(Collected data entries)
:::

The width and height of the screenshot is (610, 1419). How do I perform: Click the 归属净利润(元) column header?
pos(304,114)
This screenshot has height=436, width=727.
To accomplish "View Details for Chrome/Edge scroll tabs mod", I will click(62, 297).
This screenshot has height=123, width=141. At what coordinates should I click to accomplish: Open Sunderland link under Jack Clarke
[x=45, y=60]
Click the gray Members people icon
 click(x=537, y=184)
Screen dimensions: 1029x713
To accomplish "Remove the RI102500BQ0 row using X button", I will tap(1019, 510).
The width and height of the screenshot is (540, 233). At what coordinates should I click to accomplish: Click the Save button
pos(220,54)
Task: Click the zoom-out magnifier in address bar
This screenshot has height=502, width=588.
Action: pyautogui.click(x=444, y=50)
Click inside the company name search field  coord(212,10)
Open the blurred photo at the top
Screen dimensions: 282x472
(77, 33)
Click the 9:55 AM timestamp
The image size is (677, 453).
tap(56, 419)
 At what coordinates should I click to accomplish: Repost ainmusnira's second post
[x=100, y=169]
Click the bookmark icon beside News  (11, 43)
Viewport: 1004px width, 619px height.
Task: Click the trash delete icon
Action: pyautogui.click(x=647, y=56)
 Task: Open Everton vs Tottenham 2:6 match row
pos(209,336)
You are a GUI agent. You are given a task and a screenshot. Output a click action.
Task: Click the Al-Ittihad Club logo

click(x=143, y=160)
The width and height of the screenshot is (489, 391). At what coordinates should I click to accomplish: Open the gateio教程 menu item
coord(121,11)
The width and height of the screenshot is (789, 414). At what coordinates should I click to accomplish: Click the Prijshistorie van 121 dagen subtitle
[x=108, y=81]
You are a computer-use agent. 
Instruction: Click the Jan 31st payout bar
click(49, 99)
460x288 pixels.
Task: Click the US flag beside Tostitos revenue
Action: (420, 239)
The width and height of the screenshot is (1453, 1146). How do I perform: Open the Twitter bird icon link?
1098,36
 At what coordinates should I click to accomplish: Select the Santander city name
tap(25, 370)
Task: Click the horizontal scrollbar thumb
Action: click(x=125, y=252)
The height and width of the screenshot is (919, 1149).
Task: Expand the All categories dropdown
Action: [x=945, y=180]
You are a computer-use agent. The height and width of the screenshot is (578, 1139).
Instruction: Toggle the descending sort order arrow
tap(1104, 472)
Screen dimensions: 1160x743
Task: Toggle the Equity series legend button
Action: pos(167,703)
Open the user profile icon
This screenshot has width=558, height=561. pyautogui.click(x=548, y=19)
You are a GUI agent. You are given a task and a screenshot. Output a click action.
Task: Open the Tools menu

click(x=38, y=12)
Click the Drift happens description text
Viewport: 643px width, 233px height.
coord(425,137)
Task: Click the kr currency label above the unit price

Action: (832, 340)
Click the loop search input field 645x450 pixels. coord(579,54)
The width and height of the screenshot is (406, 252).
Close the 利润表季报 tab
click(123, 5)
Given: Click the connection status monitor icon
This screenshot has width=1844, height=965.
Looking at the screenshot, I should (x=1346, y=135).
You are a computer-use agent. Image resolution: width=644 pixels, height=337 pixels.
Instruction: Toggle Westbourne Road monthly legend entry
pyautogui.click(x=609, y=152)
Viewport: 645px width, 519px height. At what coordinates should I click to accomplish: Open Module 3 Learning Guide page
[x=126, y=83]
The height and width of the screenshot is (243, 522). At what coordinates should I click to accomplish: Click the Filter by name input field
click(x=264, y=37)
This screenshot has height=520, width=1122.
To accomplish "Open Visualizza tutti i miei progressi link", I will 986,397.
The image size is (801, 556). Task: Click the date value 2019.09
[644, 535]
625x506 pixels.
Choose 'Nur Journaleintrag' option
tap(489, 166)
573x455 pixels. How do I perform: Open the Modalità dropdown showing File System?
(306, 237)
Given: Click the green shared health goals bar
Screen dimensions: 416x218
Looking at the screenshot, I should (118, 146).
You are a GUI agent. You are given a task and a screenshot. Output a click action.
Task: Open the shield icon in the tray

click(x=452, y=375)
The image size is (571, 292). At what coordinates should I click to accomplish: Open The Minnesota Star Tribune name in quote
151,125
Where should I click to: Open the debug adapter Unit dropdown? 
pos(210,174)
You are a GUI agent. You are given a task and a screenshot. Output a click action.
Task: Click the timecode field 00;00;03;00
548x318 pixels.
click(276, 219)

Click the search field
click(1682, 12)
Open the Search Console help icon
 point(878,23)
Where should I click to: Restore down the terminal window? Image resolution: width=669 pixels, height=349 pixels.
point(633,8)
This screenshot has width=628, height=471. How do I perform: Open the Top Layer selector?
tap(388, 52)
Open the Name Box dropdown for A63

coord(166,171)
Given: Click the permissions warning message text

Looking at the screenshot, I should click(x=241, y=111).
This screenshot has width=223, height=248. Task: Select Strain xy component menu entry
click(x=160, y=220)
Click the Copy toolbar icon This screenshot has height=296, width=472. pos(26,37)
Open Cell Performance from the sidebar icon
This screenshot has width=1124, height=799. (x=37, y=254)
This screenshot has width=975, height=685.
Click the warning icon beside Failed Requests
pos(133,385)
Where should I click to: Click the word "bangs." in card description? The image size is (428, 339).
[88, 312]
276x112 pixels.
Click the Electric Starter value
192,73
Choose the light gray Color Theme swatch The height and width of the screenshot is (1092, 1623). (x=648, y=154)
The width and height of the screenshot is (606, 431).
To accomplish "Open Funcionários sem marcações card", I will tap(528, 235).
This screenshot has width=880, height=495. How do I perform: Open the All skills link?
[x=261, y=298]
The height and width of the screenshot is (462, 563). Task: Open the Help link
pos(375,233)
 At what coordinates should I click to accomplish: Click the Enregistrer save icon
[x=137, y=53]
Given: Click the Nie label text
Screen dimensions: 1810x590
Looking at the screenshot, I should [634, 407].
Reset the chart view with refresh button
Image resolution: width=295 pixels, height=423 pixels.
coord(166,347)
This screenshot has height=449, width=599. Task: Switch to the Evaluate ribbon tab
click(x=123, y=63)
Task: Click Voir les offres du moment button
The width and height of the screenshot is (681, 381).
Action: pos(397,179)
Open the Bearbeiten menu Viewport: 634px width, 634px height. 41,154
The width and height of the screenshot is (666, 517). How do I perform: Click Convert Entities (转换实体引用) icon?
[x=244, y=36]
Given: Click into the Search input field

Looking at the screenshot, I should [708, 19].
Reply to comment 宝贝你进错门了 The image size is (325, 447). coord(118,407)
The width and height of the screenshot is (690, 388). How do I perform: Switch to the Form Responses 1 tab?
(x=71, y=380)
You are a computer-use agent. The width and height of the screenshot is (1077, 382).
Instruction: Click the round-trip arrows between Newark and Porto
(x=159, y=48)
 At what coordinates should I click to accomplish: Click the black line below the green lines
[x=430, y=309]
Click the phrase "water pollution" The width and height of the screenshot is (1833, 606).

:::

Task instructions ▸ The data should be printed again exactly, line for line.

Task answer ▸
The width and height of the screenshot is (610, 1419). How do I perform: Click the 归属净利润(元) column header?
pos(304,114)
This screenshot has height=436, width=727.
To accomplish "View Details for Chrome/Edge scroll tabs mod", I will click(62, 297).
This screenshot has height=123, width=141. At what coordinates should I click to accomplish: Open Sunderland link under Jack Clarke
[x=45, y=60]
Click the gray Members people icon
 click(x=537, y=184)
Screen dimensions: 1029x713
To accomplish "Remove the RI102500BQ0 row using X button", I will tap(1019, 510).
The width and height of the screenshot is (540, 233). At what coordinates should I click to accomplish: Click the Save button
pos(220,54)
Task: Click the zoom-out magnifier in address bar
This screenshot has height=502, width=588.
Action: pyautogui.click(x=444, y=50)
Click inside the company name search field  coord(212,10)
Open the blurred photo at the top
Screen dimensions: 282x472
(77, 33)
Click the 9:55 AM timestamp
The image size is (677, 453).
tap(56, 419)
 At what coordinates should I click to accomplish: Repost ainmusnira's second post
[x=100, y=169]
Click the bookmark icon beside News  (11, 43)
Viewport: 1004px width, 619px height.
Task: Click the trash delete icon
Action: pyautogui.click(x=647, y=56)
 Task: Open Everton vs Tottenham 2:6 match row
pos(209,336)
You are a GUI agent. You are given a task and a screenshot. Output a click action.
Task: Click the Al-Ittihad Club logo

click(x=143, y=160)
The width and height of the screenshot is (489, 391). At what coordinates should I click to accomplish: Open the gateio教程 menu item
coord(121,11)
The width and height of the screenshot is (789, 414). At what coordinates should I click to accomplish: Click the Prijshistorie van 121 dagen subtitle
[x=108, y=81]
You are a computer-use agent. 
Instruction: Click the Jan 31st payout bar
click(49, 99)
460x288 pixels.
Task: Click the US flag beside Tostitos revenue
Action: (420, 239)
The width and height of the screenshot is (1453, 1146). How do I perform: Open the Twitter bird icon link?
1098,36
 At what coordinates should I click to accomplish: Select the Santander city name
tap(25, 370)
Task: Click the horizontal scrollbar thumb
Action: click(x=125, y=252)
The height and width of the screenshot is (919, 1149).
Task: Expand the All categories dropdown
Action: [x=945, y=180]
You are a computer-use agent. The height and width of the screenshot is (578, 1139).
Instruction: Toggle the descending sort order arrow
tap(1104, 472)
Screen dimensions: 1160x743
Task: Toggle the Equity series legend button
Action: pos(167,703)
Open the user profile icon
This screenshot has width=558, height=561. pyautogui.click(x=548, y=19)
You are a GUI agent. You are given a task and a screenshot. Output a click action.
Task: Open the Tools menu

click(x=38, y=12)
Click the Drift happens description text
Viewport: 643px width, 233px height.
coord(425,137)
Task: Click the kr currency label above the unit price

Action: (832, 340)
Click the loop search input field 645x450 pixels. coord(579,54)
The width and height of the screenshot is (406, 252).
Close the 利润表季报 tab
click(123, 5)
Given: Click the connection status monitor icon
This screenshot has width=1844, height=965.
Looking at the screenshot, I should (x=1346, y=135).
You are a computer-use agent. Image resolution: width=644 pixels, height=337 pixels.
Instruction: Toggle Westbourne Road monthly legend entry
pyautogui.click(x=609, y=152)
Viewport: 645px width, 519px height. At what coordinates should I click to accomplish: Open Module 3 Learning Guide page
[x=126, y=83]
The height and width of the screenshot is (243, 522). At what coordinates should I click to accomplish: Click the Filter by name input field
click(x=264, y=37)
This screenshot has height=520, width=1122.
To accomplish "Open Visualizza tutti i miei progressi link", I will 986,397.
The image size is (801, 556). Task: Click the date value 2019.09
[644, 535]
625x506 pixels.
Choose 'Nur Journaleintrag' option
tap(489, 166)
573x455 pixels. How do I perform: Open the Modalità dropdown showing File System?
(306, 237)
Given: Click the green shared health goals bar
Screen dimensions: 416x218
Looking at the screenshot, I should (118, 146).
You are a GUI agent. You are given a task and a screenshot. Output a click action.
Task: Open the shield icon in the tray

click(x=452, y=375)
The image size is (571, 292). At what coordinates should I click to accomplish: Open The Minnesota Star Tribune name in quote
151,125
Where should I click to: Open the debug adapter Unit dropdown? 
pos(210,174)
You are a GUI agent. You are given a task and a screenshot. Output a click action.
Task: Click the timecode field 00;00;03;00
548x318 pixels.
click(276, 219)

Click the search field
click(1682, 12)
Open the Search Console help icon
 point(878,23)
Where should I click to: Restore down the terminal window? Image resolution: width=669 pixels, height=349 pixels.
point(633,8)
This screenshot has width=628, height=471. How do I perform: Open the Top Layer selector?
tap(388, 52)
Open the Name Box dropdown for A63

coord(166,171)
Given: Click the permissions warning message text

Looking at the screenshot, I should click(x=241, y=111).
This screenshot has width=223, height=248. Task: Select Strain xy component menu entry
click(x=160, y=220)
Click the Copy toolbar icon This screenshot has height=296, width=472. pos(26,37)
Open Cell Performance from the sidebar icon
This screenshot has width=1124, height=799. (x=37, y=254)
This screenshot has width=975, height=685.
Click the warning icon beside Failed Requests
pos(133,385)
Where should I click to: Click the word "bangs." in card description? The image size is (428, 339).
[88, 312]
276x112 pixels.
Click the Electric Starter value
192,73
Choose the light gray Color Theme swatch The height and width of the screenshot is (1092, 1623). (x=648, y=154)
The width and height of the screenshot is (606, 431).
To accomplish "Open Funcionários sem marcações card", I will tap(528, 235).
This screenshot has width=880, height=495. How do I perform: Open the All skills link?
[x=261, y=298]
The height and width of the screenshot is (462, 563). Task: Open the Help link
pos(375,233)
 At what coordinates should I click to accomplish: Click the Enregistrer save icon
[x=137, y=53]
Given: Click the Nie label text
Screen dimensions: 1810x590
Looking at the screenshot, I should [634, 407].
Reset the chart view with refresh button
Image resolution: width=295 pixels, height=423 pixels.
coord(166,347)
This screenshot has height=449, width=599. Task: Switch to the Evaluate ribbon tab
click(x=123, y=63)
Task: Click Voir les offres du moment button
The width and height of the screenshot is (681, 381).
Action: pos(397,179)
Open the Bearbeiten menu Viewport: 634px width, 634px height. 41,154
The width and height of the screenshot is (666, 517). How do I perform: Click Convert Entities (转换实体引用) icon?
[x=244, y=36]
Given: Click into the Search input field

Looking at the screenshot, I should [708, 19].
Reply to comment 宝贝你进错门了 The image size is (325, 447). coord(118,407)
The width and height of the screenshot is (690, 388). How do I perform: Switch to the Form Responses 1 tab?
(x=71, y=380)
You are a computer-use agent. The width and height of the screenshot is (1077, 382).
Instruction: Click the round-trip arrows between Newark and Porto
(x=159, y=48)
 At what coordinates should I click to accomplish: Click the black line below the green lines
[x=430, y=309]
Click the phrase "water pollution" The width and height of the screenshot is (1833, 606).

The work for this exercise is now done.